• WORK TO COMPLETE
**A.** Answer these questions from the text about a bookstore and resources for readers and writers:
(i) At what address is Books On The Vine located?
(ii) On what date does the "Quill" launch?
(iii) How long is the free online session that Gayle Brandeis and Rebecca Evans hold each month?
**B.** Pick up the text about Books On The Vine and resources for readers and writers after its final sentence and write what comes next.

• SELECTED EXCERPT
────────────────────────────────────────

Books On The Vine is the name of the store, and it’s located at 5208 Fairview Avenue. Store hours are currently 10 to 6, Monday through Saturday (excluding holidays).
I found the store a great place to browse, and was happy to add to my mystery (Louise Penny and Anthony Horowitz) collection. I will be back!
Spied recently on social media, the “Quill” (as one is to pronounce QLL) is an online lending library and resource collector for nonbinary citizens — like those who may be having difficulty in communities where book bans and inserting politics into library-ing are running rife. Launching 23 October.
Sometimes we need to pause to take care of ourselves. Below are two resources (both online, so very available); one for women veterans and the other for anyone who needs to pay attention to the effect on their body of being a writer.
Musings & Movement
Every month local authors Gayle Brandeis and Rebecca Evans conduct a free 30-minute online “mind and body connection to help inspire and care for the writer”. Register on Eventbrite.

────────────────────────────────────────

• DATA EXTRACTS
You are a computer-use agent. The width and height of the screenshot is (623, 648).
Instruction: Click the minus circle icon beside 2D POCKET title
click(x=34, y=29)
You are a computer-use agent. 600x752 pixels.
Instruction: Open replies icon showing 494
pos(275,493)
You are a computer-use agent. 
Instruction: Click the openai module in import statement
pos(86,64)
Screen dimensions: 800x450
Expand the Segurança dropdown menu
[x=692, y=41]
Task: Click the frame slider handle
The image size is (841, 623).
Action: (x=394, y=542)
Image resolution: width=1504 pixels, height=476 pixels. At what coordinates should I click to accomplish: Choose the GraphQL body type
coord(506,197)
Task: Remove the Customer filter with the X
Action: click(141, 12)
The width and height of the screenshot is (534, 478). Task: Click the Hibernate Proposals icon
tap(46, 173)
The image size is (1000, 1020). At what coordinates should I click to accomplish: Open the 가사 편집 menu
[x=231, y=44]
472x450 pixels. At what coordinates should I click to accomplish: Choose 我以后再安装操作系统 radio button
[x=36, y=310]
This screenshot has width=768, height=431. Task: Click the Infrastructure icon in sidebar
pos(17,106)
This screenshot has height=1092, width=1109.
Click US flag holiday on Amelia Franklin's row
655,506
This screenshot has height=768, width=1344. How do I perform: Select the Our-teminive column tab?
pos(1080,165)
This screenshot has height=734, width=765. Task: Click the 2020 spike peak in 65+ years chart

────────────────────────────────────────

• ANSWERS FOR THE EXERCISE
**A.**
(i) 5208 Fairview Avenue
(ii) 23 October
(iii) 30 minutes

**B.**
All writing concerns the body on some level. Breath. Visceral response. Areas within our physical being that feel stuck, stretched, neglected. Our bodies hold story. Our bodies speak to us and often physical symptoms are worth creative and inner exploration. During this free monthly connection, Gayle Brandeis and Rebecca Evans will weave literary inspiration, prompts, and craft chatter with flexibility, strength, and empowerment tools, helping you arrive at your best. Plan on 30 minutes. Plan to take away a new tool each month that you can easily apply to your schedule.
Women Veterans Writing Community
The WVWC is the second Tuesday of each month in a virtual community. (The next meeting is Tuesday 14 November 7 p.m. MT.)
The goal of this community is to offer a safe space for female veterans, including non-binary veterans.
Rebecca leads instruction on craft and constructive feedback, along with generative exercises. The community creates an environment where participants can relate, feel heard, and are supported.